Había pensado escribir este artículo sobre la muerte de Roberto Calasso, y, con ese propósito en mente, empecé a borronear algunas líneas. Como toda nota necrológica, el embrión del texto se basaba en un recuento de su obra y en mi experiencia de su lectura. Sin embargo, al poco tiempo de iniciar mi faena recibí la noticia funesta del fallecimiento de mi gran amigo de la juventud. Todo cambió. La percepción de la realidad se fragmentó, y apenas pude reconstruir la información básica: los tentáculos de la pandemia lo habían alcanzado. La tristeza me invadió y caí en la cuenta de que no iba a poder terminar el artículo de marras: demasiadas cosas se agolpaban en mi cabeza, innumerables recuerdos y emociones. La sensación de orfandad va creciendo conforme nos hacemos mayores y vamos perdiendo personas, tiempos y lugares queridos. Poco a poco nos vamos convirtiendo en náufragos del pasado y sólo algunos tablones de realidad quedan para poder asirnos de ellos. Recordé de pronto aquel título de la novela póstuma de Malcolm Lowry: Oscuro como la tumba donde yace mi amigo, y no se me ocurrió mejor formar de titular estos renglones redactados a guisa de duelo.

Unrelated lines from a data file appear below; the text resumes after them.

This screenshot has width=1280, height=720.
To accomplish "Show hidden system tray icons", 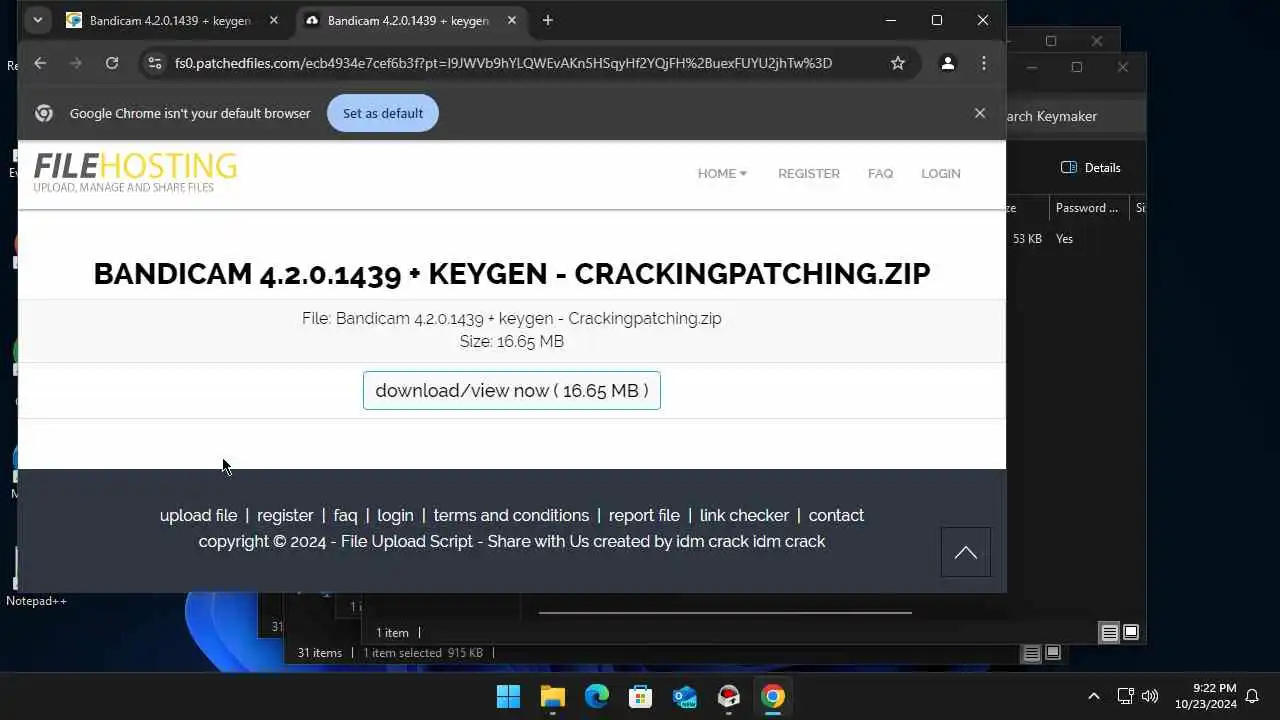I will point(1093,696).
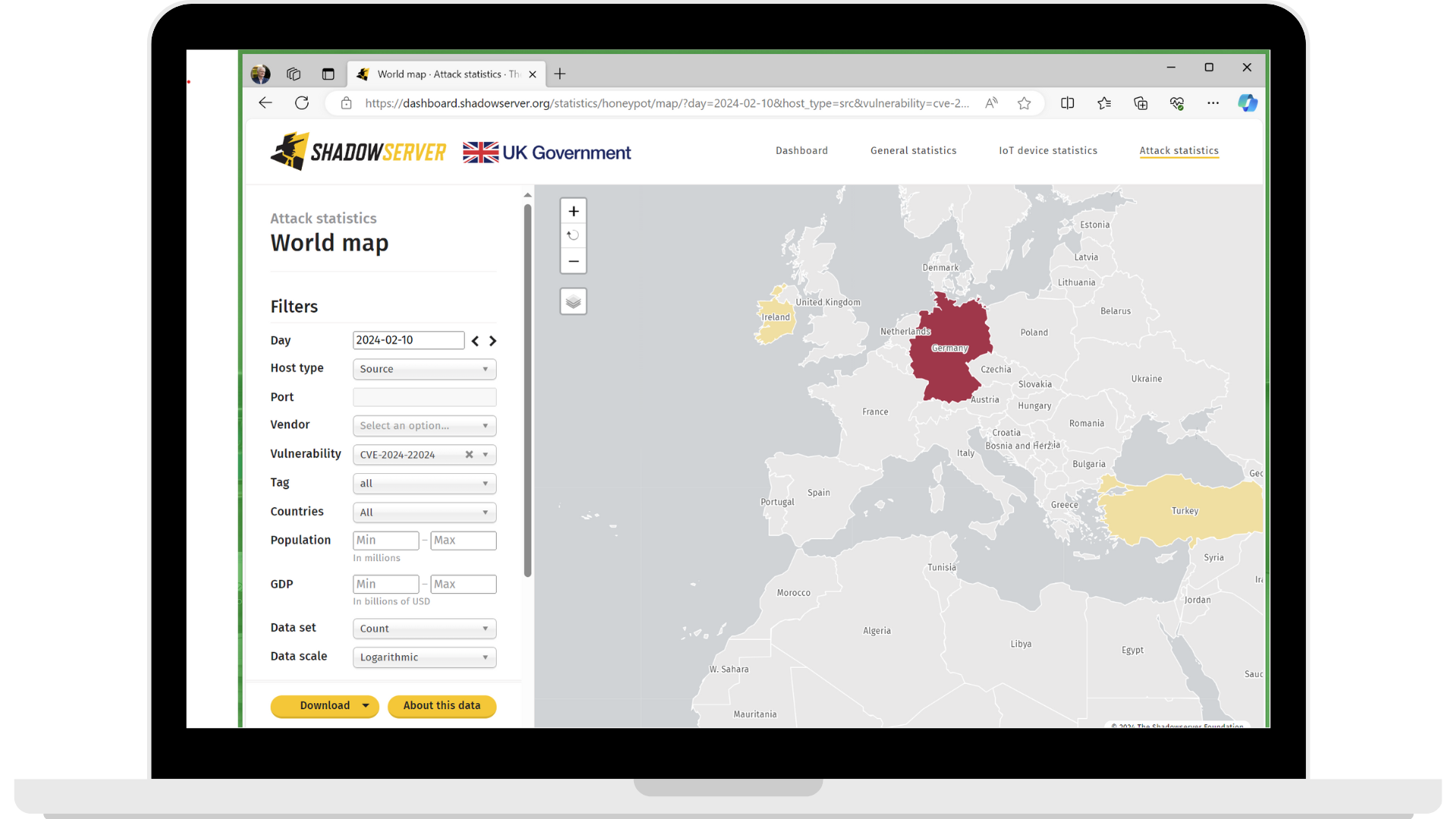Expand the Host type dropdown
This screenshot has height=819, width=1456.
(424, 369)
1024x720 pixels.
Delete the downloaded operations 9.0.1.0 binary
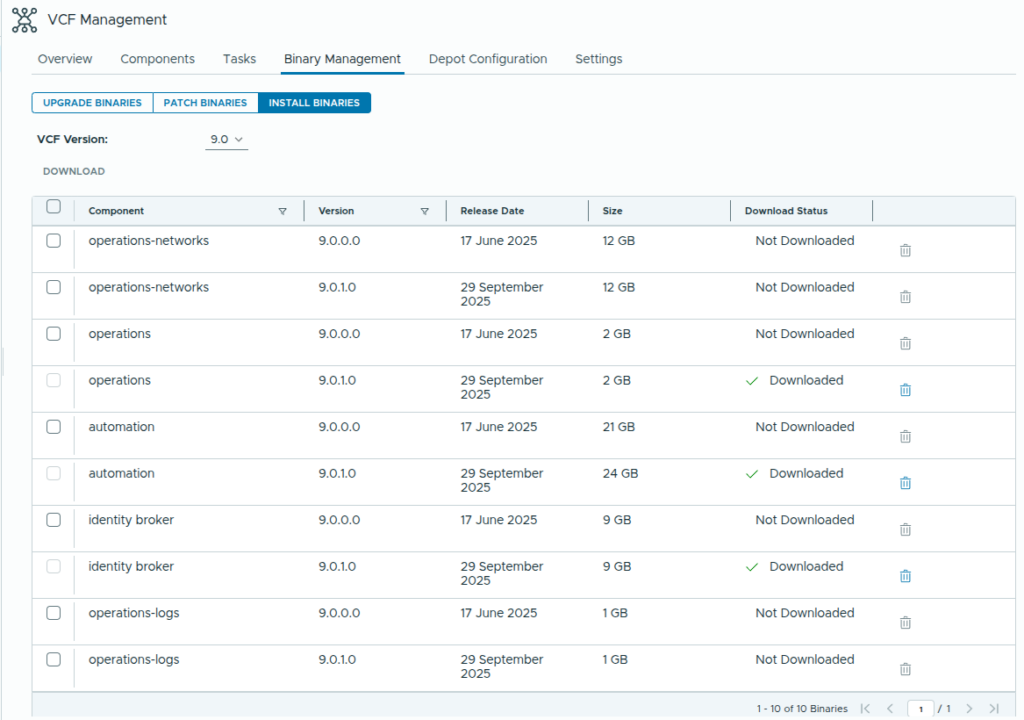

En ese simbólico lugar sombrío, que parece abducirnos con la fuerza de un huracán, las imágenes desfilan de manera desordenada: nos veo a los dos, adolescentes, hablando sobre la vida, sentados al borde del camellón que dividía en dos la calle de su casa; suenan de fondo las canciones de Duncan Dhu que solíamos memorizar (todo el álbum “Autobiografía”, por ejemplo); luego desfilan, ante nuestra mirada, páginas amarillas de viejas revistas deportivas con los jugadores del campeonato del 86 (nos entretenemos leyendo sobre una gambeta el Abuelo Cruz, o un gol de Bahía); y después comentamos la secuela de Aliens (la primera que vimos en el cine y consideramos, desde entonces, como la mejor), o la trilogía de Mad Max que vimos en videocasetes piratas de Betamax; o tal vez planeamos alguna excursión al ojo de agua del cerro de Las Mitras (que años después quedaría sepultado debajo de casas y autopistas), o una escapada al centro de la ciudad trepados en uno de los viejos camiones azules de la Ruta 23. Entonces la percepción del tiempo y el espacio era distinta: nunca he podido volver a percibirla de la misma forma.
Al hablar de Kafka, Calasso sostenía que la obra del escritor checo introdujo la conmistión, o la mezcla de elementos diversos (y hasta opuestos): verbigracia: la metafísica se revolvía con la sordidez y a la inversa. Lo mismo acontece con la evocación de los amigos perdidos: todo se disuelve y se funde de nuevo. El pasado se vuelve presente, pero ya es otra cosa: una película sobrepuesta sobre los muros de edificios abandonados. El diálogo se transforma, entonces, en algo anacrónico, como si habláramos en sueños. Seguimos charlando con ellos en nuestra imaginación, mientras nos vamos volviendo más viejos y el recuerdo más difuso. Pero algo importante queda: una amistad en diferentes dimensiones.
Uno de los ensayos más celebre de Michel de Montaigne es aquel que trata de la amistad. Lo escribió en memoria de su gran amigo Étienne de La Boétie, muerto en 1563 y autor del célebre tratado: Discurso de la servidumbre voluntaria. Montaigne se preguntaba ahí por las características de la amistad, o, mejor dicho, se cuestionaba qué buscamos en un amigo: ¿alguien igual que nosotros? ¿Alguien mejor, cuya virtud nos ilumine, como preferían los clásicos? ¿Un guía o un cómplice? “La amistad -dice Montaigne- se goza en la medida que se desea, y no desmaya, sino que se nutre con el uso, porque es cosa espiritual y el alma con el uso se afina”. Yo encontré en mi amigo a alguien diferente a mí, que siguió sus propias pistas y trazó su propio rumbo (al igual que yo hice lo propio con el mío); y si alguien me preguntara por qué, entonces, fuimos amigos, respondería, como lo hizo Montaigne: “Porque él era él y yo era yo”. Nuestros caminos se separaron, como suele pasar en la vida adulta, y casi no quedó registro material de nuestra amistad (sólo alguna fotografía ajada y borrosa), y esas palabras e imágenes que ahora resuenan y se proyectan en mi mente. ¿Es suficiente la existencia de uno de los amigos para mantener una amistad? Voy a luchar porque así sea.